Hurricane Maria Wrecks Puerto Rico

Hurricane Maria
Hurricane Maria (photo: Facebook)
By Faith MagbanuaSeptember 20th, 2017

Category 4 hurricane, Hurricane Maria, hits Puerto Rico on Wednesday morning.

The devastation happened as fast as it came and the typhoon ripped trees out of the ground while hammering two-thirds of the island with hurricane-force winds.

"This is total devastation," said Carlos Mercader, a spokesman for Puerto Rico's governor. "Puerto Rico, in terms of the infrastructure, will not be the same. ... This is something of historic proportions."

At the present time, Maria has killed seven people on the Caribbean island nation of Dominica according to Gaston Browne, the Prime Minister of Antigua and Barbuda. Browne said he had been communicating with the Prime Minister of Dominica, Roosevelt Skerrit, whose own house was shredded by the storm.

Maria made landfall in Puerto Rico on Wednesday near the city of Yabucoa with winds of 155 mph according to the National Hurricane Center. By 10 a.m., those winds had weakened to 145 mph, but Maria was still a Category 4 hurricane capable of ripping roofs off houses.

The storm was so fierce, it broke two National Weather Service radars on the island.

Meanwhile, calls for rescue immediately started pouring in -- but to no avail.

"First responders cannot go out there," Mercader said, echoing the governor's earlier warning that emergency crews wouldn't go outside in winds stronger than 50 mph.

Maria was expected to create widespread power outages across Puerto Rico. Shortly after landfall, the hurricane had wiped out power in the east coast city of Fajardo and thousands of Puerto Ricans heeded calls to go to emergency shelters. "As of 2:30 a.m. we count 10,059 refugees and 189 pets (in shelters)," the island's governor, Ricardo Rosselló, tweeted.

Category 4 hurricane

Maria became the first hurricane of Category 4 strength or higher in nearly 80 years to hit the US territory, which is home to 3.3 million people while warning of storm surges of 6 to 9 feet were expected.

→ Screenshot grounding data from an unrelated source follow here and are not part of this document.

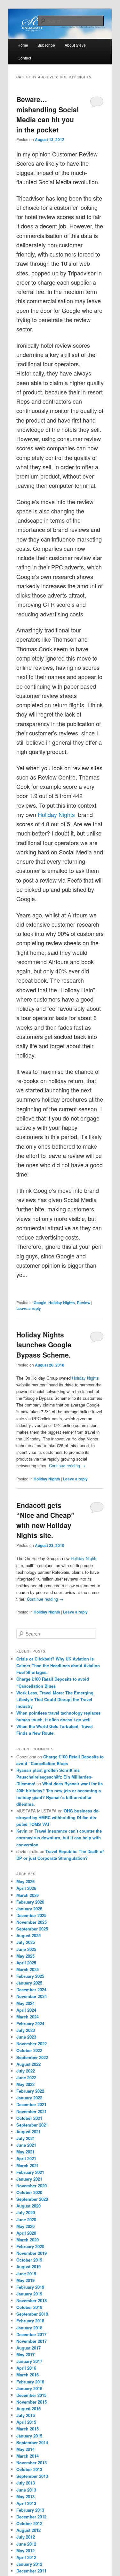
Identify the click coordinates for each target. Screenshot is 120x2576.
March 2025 (27, 1969)
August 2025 (28, 1935)
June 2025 (26, 1949)
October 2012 (29, 2523)
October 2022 (29, 2050)
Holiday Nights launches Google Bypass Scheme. (43, 1344)
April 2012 (26, 2557)
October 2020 (29, 2192)
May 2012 (25, 2551)
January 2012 (29, 2564)
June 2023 (26, 2037)
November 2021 (31, 2111)
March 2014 (27, 2456)
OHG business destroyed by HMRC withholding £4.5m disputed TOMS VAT (58, 1817)
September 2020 (32, 2199)
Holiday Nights (57, 814)
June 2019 (26, 2274)
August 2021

Residents crouched down in their homes and shelters ahead of the direct impact of the typhoone, others in the most vulnerable, low-lying, flood-prone areas were evacuated.

Meanwhile, Puerto Rico Convention Center in San Juan -- which was still housing Hurricane Irma evacuees from other Caribbean islands -- is preparing to accept thousands more residents who wish to evacuate.

According from a statement given by BBC's Derek Van Dam "A lot of people remember or have heard of the storms that hit in 1928 and 1930. Well, guess what? This could pale those in comparison. ... It will go down in the record books."